In the eastern suburbs of Paris, a 60-year-old woman named Nathalie stood beside a donkey named Nono, her hand resting on his neck—a moment that wouldn't have happened just weeks earlier. At the Ville-Evrard hospital in Neuilly-sur-Marne, psychiatric patients are finding unexpected healing through intimate encounters with five therapy donkeys named Nono, Pitou, Oscar, Manolo, and Malraux, in a program that remains unique to France.
The work matters because psychiatric care is evolving beyond medication and traditional talk therapy, and France's public health system is beginning to recognize what a small group of believers have long known: animals can be powerful healers. At Ville-Evrard, patients with mental health conditions now have access to free animal therapy sessions as part of their official treatment plan—a practice that gained formal status as a healthcare unit only in 2022, staffed by three full-time nurses dedicated to the animals and their human companions.
The program began in 2016 when Ermelinda and François Hadey, a nurse specializing in psychiatry and her husband, respectively, introduced the first donkeys to the hospital's 19th century farm buildings nestled in wooded grounds. Ermelinda believed deeply in animal therapy benefits, while François learned to train donkeys specifically for therapeutic work. Some of the animals were adopted from shelters after experiencing neglect, given a second chance alongside the patients who came to care for them. "A donkey is very intelligent. It understands things very quickly, but you have to explain slowly," François said. "Donkeys are calm, serene animals that are generally close to people. Once they're involved in these interactions, they connect very well with patients. They're emotional sponges."
The impact on participants has been immediate and measurable. Nathalie's progress astounded her nurse, Audrey Seffar: at first, she wouldn't leave a cart provided for people with physical difficulties, but with the donkey as mediator and encouragement from caregivers, she gradually found the courage to stand beside her animal. Jérôme, 52, articulated what many patients experience—the program breaks the monotony of treatment and medication while reducing the isolation that comes from staying home. "Talking with people, taking part in activities I wouldn't normally do, it helps me in my daily life," he said. Nathalie herself simply noted: "It brings relief. You stop thinking about everything else."
Since its modest beginning, the program has expanded far beyond donkeys. Patients now also interact with guinea pigs, chickens, doves, goats, turtles, and rabbits, with sessions carefully tailored to each person's needs and preferences. Volunteers from a nonprofit group help care for the expanding menagerie, multiplying the therapeutic touch.
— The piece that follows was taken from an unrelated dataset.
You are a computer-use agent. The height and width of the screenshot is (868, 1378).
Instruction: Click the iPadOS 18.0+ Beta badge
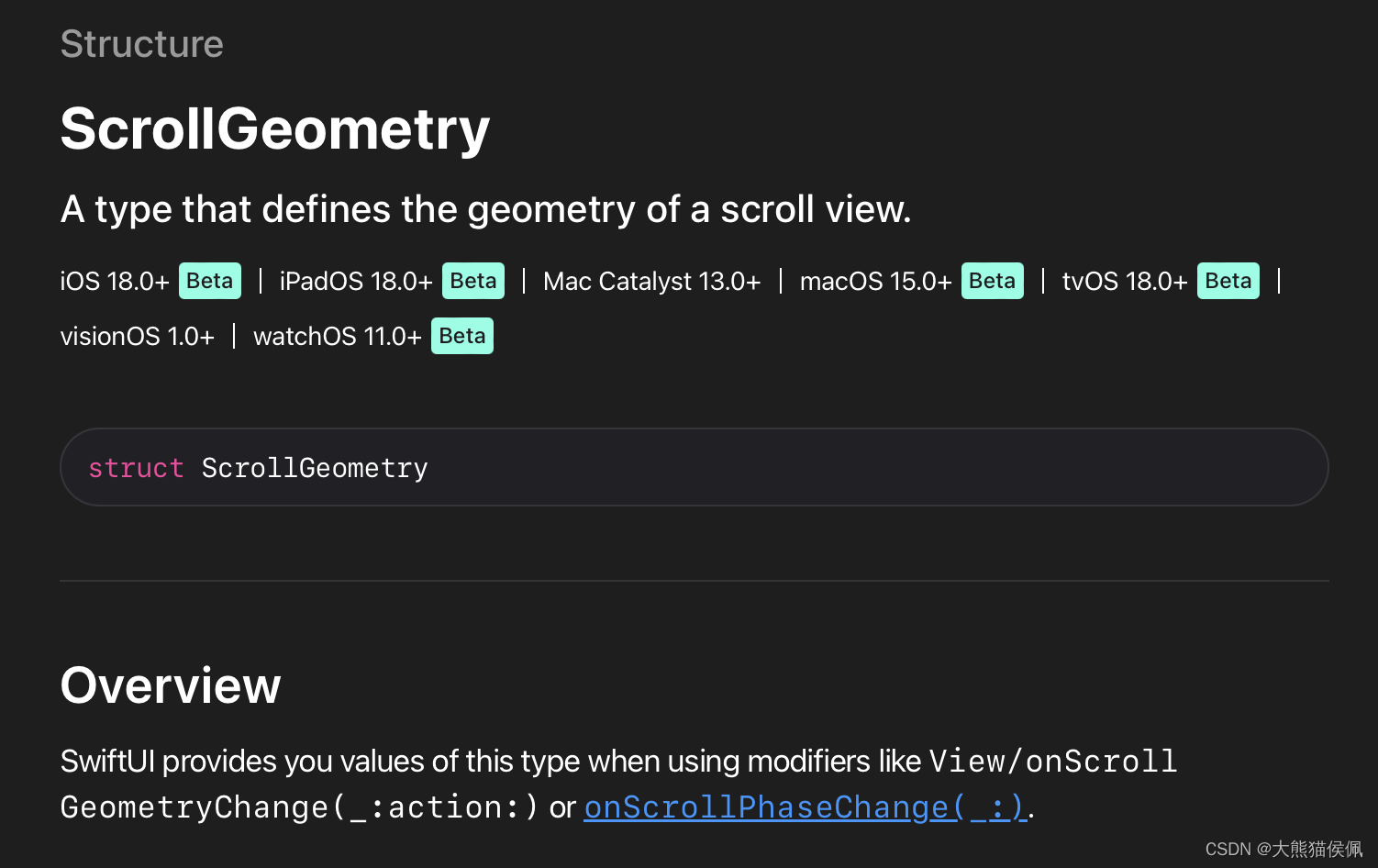[x=473, y=281]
The couple behind the program acknowledge that animal therapy—practiced in various forms around the world—needs more rigorous scientific evaluation. But they're advocating for formal recognition within the psychiatric community, pointing to their patients' lived experience as evidence. At Ville-Evrard, the results speak quietly but powerfully: a woman standing beside a donkey, a man rediscovering connection, both finding their way back to themselves through the simple, extraordinary act of care.